A total of 15,306 patients were enrolled in the trial, all over 45 years of age and at high risk of atherothrombotic events, were randomised into two equal groups to receive either low-dose aspirin (75-162mg/day) plus clopidogrel (75mg/day) or low-dose aspirin plus placebo. The primary efficacy endpoint was myocardial infarction, stroke or cardiovascular death, and the primary safety endpoint was severe bleeding (GUSTO definition).
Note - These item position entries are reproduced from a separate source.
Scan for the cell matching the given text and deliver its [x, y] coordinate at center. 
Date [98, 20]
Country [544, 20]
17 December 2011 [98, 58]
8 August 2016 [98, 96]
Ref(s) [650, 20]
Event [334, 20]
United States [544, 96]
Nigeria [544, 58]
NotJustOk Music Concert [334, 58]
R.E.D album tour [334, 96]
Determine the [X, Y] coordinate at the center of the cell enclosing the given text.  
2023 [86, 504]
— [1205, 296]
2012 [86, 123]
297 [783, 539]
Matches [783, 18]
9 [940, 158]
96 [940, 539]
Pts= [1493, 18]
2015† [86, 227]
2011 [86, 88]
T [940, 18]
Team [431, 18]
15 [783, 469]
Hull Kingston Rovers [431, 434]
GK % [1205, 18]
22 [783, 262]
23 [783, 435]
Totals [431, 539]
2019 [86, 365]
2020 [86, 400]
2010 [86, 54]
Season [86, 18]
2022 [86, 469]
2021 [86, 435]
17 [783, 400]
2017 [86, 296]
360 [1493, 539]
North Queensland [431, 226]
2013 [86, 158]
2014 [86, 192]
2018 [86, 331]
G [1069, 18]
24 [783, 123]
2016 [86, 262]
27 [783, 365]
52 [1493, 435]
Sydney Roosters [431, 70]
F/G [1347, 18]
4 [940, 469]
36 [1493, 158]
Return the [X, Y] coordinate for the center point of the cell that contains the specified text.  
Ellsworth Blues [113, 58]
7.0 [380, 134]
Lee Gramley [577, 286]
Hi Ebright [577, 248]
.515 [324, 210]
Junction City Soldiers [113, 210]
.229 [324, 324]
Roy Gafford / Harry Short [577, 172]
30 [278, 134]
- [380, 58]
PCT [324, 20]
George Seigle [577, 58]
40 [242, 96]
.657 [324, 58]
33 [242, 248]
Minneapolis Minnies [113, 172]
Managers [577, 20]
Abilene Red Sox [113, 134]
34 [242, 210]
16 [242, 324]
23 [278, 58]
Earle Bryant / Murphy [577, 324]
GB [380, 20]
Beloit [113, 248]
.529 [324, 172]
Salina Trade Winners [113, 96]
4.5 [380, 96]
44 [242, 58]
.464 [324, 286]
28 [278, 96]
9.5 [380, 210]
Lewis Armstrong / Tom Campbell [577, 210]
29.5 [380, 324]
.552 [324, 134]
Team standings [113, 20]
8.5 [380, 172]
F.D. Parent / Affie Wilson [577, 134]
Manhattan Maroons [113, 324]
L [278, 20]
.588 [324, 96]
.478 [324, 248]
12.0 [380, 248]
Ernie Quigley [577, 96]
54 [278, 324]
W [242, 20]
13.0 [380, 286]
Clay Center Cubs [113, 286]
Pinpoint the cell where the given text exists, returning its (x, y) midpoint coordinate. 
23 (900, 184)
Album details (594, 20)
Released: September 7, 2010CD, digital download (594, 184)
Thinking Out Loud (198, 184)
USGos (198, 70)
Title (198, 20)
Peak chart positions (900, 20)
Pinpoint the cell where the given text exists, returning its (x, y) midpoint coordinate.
At 30 months, 7.3% of patients in the aspirin plus placebo group and in 6.8% of those in the clopidogrel plus aspirin group had reached the primary endpoint (RRR 7.1%, p=0.22). In the clopidogrel plus aspirin group there was a trend towards severe bleeding (1.7% vs. 1.3%, p=0.09), while moderate bleeding was significantly higher (2.1% vs. 1.3%, p<0.001). Cardiovascular mortality was non-significantly higher in the clopidogrel plus aspirin group (3.1% vs. 2.9%, p=0.68). Among patients with qualifying CAD, CVD or PAD at entry (n=12,153), the primary endpoint occurred significantly less frequently in the clopidogrel plus aspirin group (p=0.046). However, in those patients without events but with multiple risk factors, the trend favoured aspirin plus placebo (p=0.20). Severe bleeding was more commonly seen in those on placebo in the multiple risk factor group (p=0.07), but was similar for both treatments among those with documented cardiovascular disease (1.6% clopidogrel plus aspirin vs. 1.4% placebo, p=0.39). Cairols said that the CHARISMA trial had helped to expanding the understanding about which patients benefit from dual anti-platelet therapy. In patients with multiple risk factors only, without established CV disease, dual anti-platelet therapy was not beneficial. However, in patients with established CV disease, long-term clopidogrel use plus ASA resulted in a significant 12.5% RRR in CV death/MI/stroke with no significant increase in severe bleeding compared to ASA alone. Cairols said that the clinical implications of CHARISMA and prior studies demonstrated that in an acute setting, there was a benefit of dual anti-platelet therapy for one-year post acute coronary syndrome or percutaneous coronary intervention. For stable patients, the results suggested differential long-term effects of dual anti-platelet therapy by patient type. As a result, dual anti-platelet therapy is not recommended for primary prevention, although it is beneficial for secondary prevention (CAD, CVD or PAD) with ten events (CV death/MI/stroke) prevented for every 1,000 patients treated. Although there were two severe GUSTO bleeds for every 1,000 patients treated.